Alison's mind spun with too many ways to start, too many thoughts and feelings to express. Was there something especially important, some observation particularly insightful? She didn't know. "I missed you," she finally said, her eyes closed, cheek against his chest.
"The staying overnight .. was that something that 'just happened', as the saying goes?"
"Yes .. sort of. I mean, when we met it really was to talk, but I knew where it might lead, considering what we were talking about."
"And the talking part?"
"He said he noticed my panic attack, and how I withdrew. He was wondering what that was all about. So was I. It was something we agreed on. It felt like something unfinished."
"So .. you finished it."
Alison held onto Greg. "Yes."
"And in all this you missed me?"
"Yes, it was afterwards. I felt so empty. I wanted to be with you."
"It sounds like your threesome reaction all over again."
Alison thought about that for a while. "It was clearer this time, two separate things. It felt like I could move from one to the other. And when the physical part felt like a dead-end, I wanted the other part."
"I don't get it. The physical part a dead end?"
"It left me feeling empty."
Greg pondered a moment. "It might be because of your usual approach to relationships. There's a logic to it."

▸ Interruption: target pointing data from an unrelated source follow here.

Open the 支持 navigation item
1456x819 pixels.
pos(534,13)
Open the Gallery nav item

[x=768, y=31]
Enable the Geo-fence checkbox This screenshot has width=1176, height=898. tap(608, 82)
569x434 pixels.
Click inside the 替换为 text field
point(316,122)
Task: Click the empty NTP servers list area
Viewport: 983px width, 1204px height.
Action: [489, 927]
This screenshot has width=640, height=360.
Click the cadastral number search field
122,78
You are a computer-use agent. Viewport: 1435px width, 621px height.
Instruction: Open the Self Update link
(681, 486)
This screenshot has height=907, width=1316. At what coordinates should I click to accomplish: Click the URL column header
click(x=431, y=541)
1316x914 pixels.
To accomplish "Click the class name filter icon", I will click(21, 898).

Alison looked up at him. "Does the university philosophy department offer a course on the Logic of Sex?"
Greg smiled. "I've never heard of one. Think of it as how people think in categories. They learn to assemble their categories in different ways. With you, an emotional bond comes first. The physical involvement is a way of expressing that emotional bond. The physical part implies the prior existence of the emotional part."
"OK, I guess that's me," she replied cautiously. "I mean .. I can see how it can work that way."
"The pleasure of the physical act is only part of the larger package you've put together for yourself. The physical act filled in some of the pieces of your own complete picture but you were left with parts that weren't filled. That's the emptiness you felt afterwards."
"I don't know. I did enjoy the physical part of the threesome. And .. the physical part last night was very intense. But, I don't know. It bothers me. It .. the intensity .. seemed artificial in a way. The intensity was there only because so much was left out."
"Such as?"
"Everything else. Like what happens in extra-marital affairs. It's easy to experience them with starry-eyed bliss when you don't have to worry about the kids and god knows what else."